# Voting

In [1]:
from sklearn.linear_model import LogisticRegression
from sklearn.svm import SVC
from sklearn.tree import DecisionTreeClassifier
from sklearn.ensemble import VotingClassifier
from sklearn.metrics import accuracy_score
from sklearn.datasets import load_breast_cancer
from sklearn.model_selection import train_test_split
from sklearn.preprocessing import MinMaxScaler

scaler = MinMaxScaler()

# Load the dataset 
iris = load_breast_cancer()
X = iris.data
y = iris.target

# Normalize
scaler.fit(X)
X = scaler.fit_transform(X)

# Split dataset
X_train, X_test, y_train, y_test = train_test_split(X,y,test_size = 0.25,random_state=42)

In [16]:
# Different models
log_clf = LogisticRegression()
svm_clf = SVC()
tree_clf = DecisionTreeClassifier()

# Ensemble learning of different models
voting_clf = VotingClassifier(
  estimators=[('lr', log_clf), ('svc', svm_clf), ('tree_clf', tree_clf)],
  voting='hard'
)

In [17]:
for clf in (log_clf, svm_clf, tree_clf, voting_clf):
  clf.fit(X_train, y_train)
  y_pred = clf.predict(X_test)
  print(clf.__class__.__name__, accuracy_score(y_test, y_pred))

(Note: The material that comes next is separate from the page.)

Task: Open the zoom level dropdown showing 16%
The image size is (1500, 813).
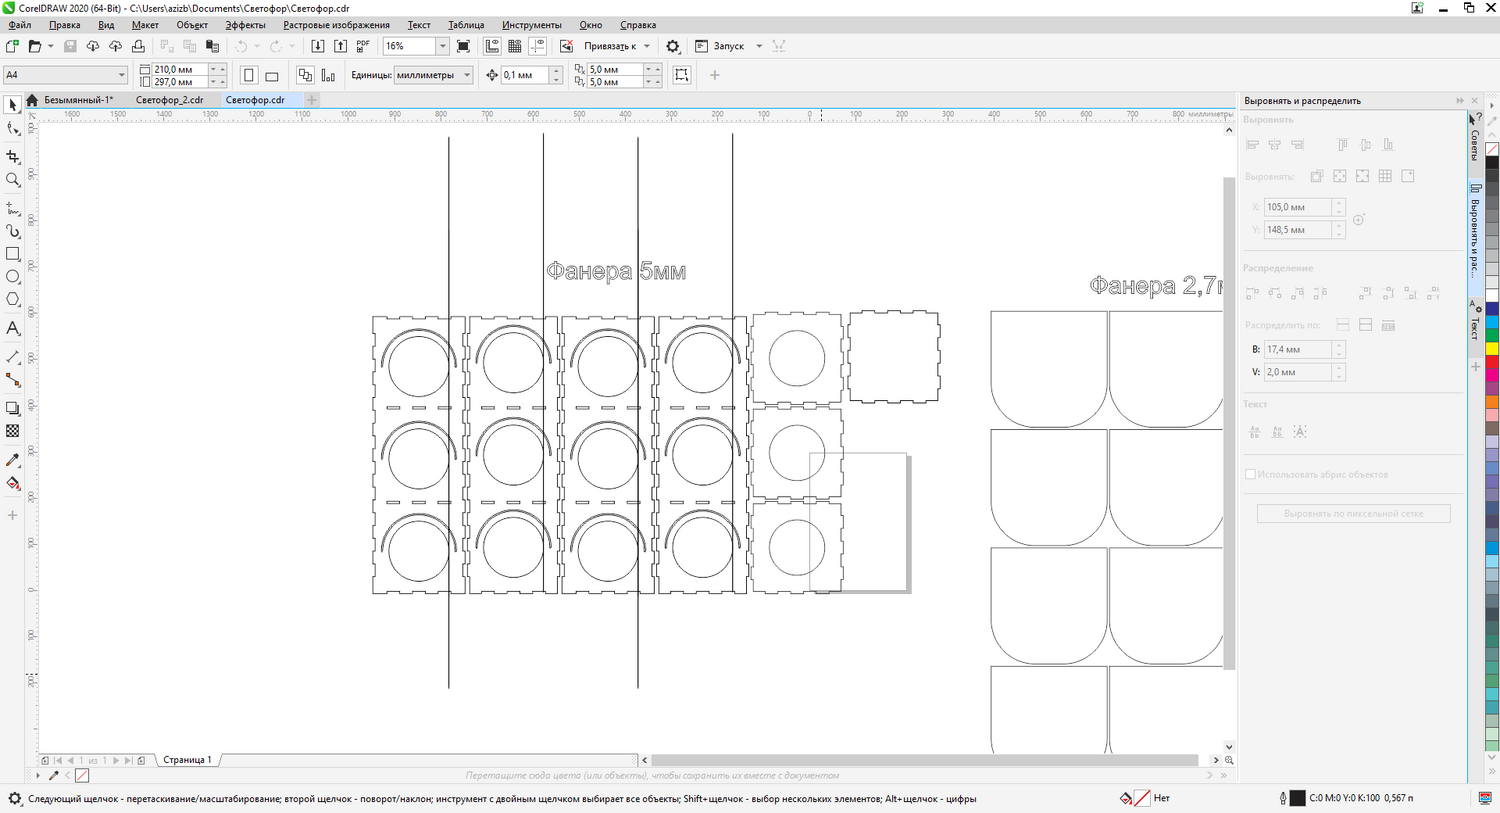Action: 442,46
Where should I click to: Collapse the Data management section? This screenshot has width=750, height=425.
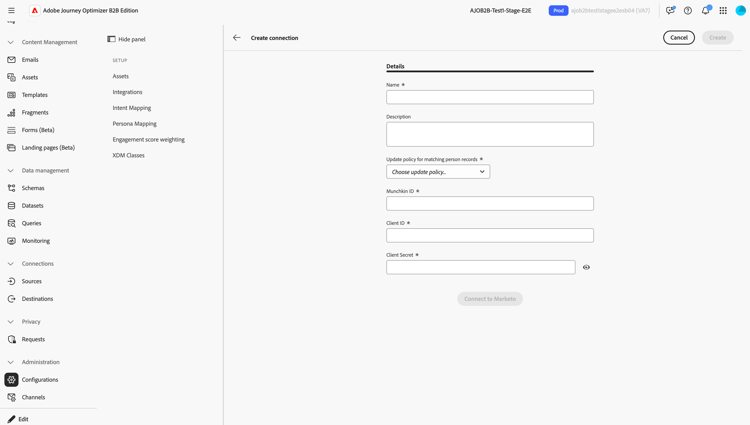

LogisticRegression 0.986013986013986
SVC 0.9790209790209791
DecisionTreeClassifier 0.951048951048951
VotingClassifier 0.986013986013986


In [None]:
log_clf.fit(X_train,y_train)
print(log_clf.predict_proba(X_test))

# Boostraping

In [9]:
from sklearn.ensemble import BaggingClassifier

bag_clf = BaggingClassifier(
  DecisionTreeClassifier(), 
  n_estimators = 500, 
  bootstrap=True, 
  max_samples = 100,
  oob_score=True
)
bag_clf.fit(X_train,y_train)
y_pred = bag_clf.predict(X_test)

In [90]:
bag_clf.oob_score_


0.9483568075117371

In [91]:
print(accuracy_score(y_test, y_pred))

0.965034965034965


In [80]:
bag_clf.estimators_samples_[0].shape

(300,)

In [55]:
X_train.shape

(426, 30)

# Random Forest

In [7]:
from sklearn.ensemble import RandomForestClassifier
rnd_clf = RandomForestClassifier(n_estimators=500,max_depth= 20, max_leaf_nodes=20)
rnd_clf.fit(X_train, y_train)
y_pred = rnd_clf.predict(X_test)
accuracy_score(y_test, y_pred)

0.972027972027972

In [92]:
rnd_clf = RandomForestClassifier(n_estimators=500, max_leaf_nodes=16, n_jobs=-1)
rnd_clf.fit(X_train, y_train)
y_pred_rf = rnd_clf.predict(X_test)
accuracy_score(y_test, y_pred_rf)

0.972027972027972

In [15]:
bag_clf = BaggingClassifier(
 DecisionTreeClassifier(splitter="random", max_depth= 20, max_leaf_nodes=20,),
 n_estimators=500, max_samples=1.0, bootstrap=True)
bag_clf.fit(X_train,y_train)
y_pred_rf = bag_clf.predict(X_test)
accuracy_score(y_test, y_pred_rf)

0.972027972027972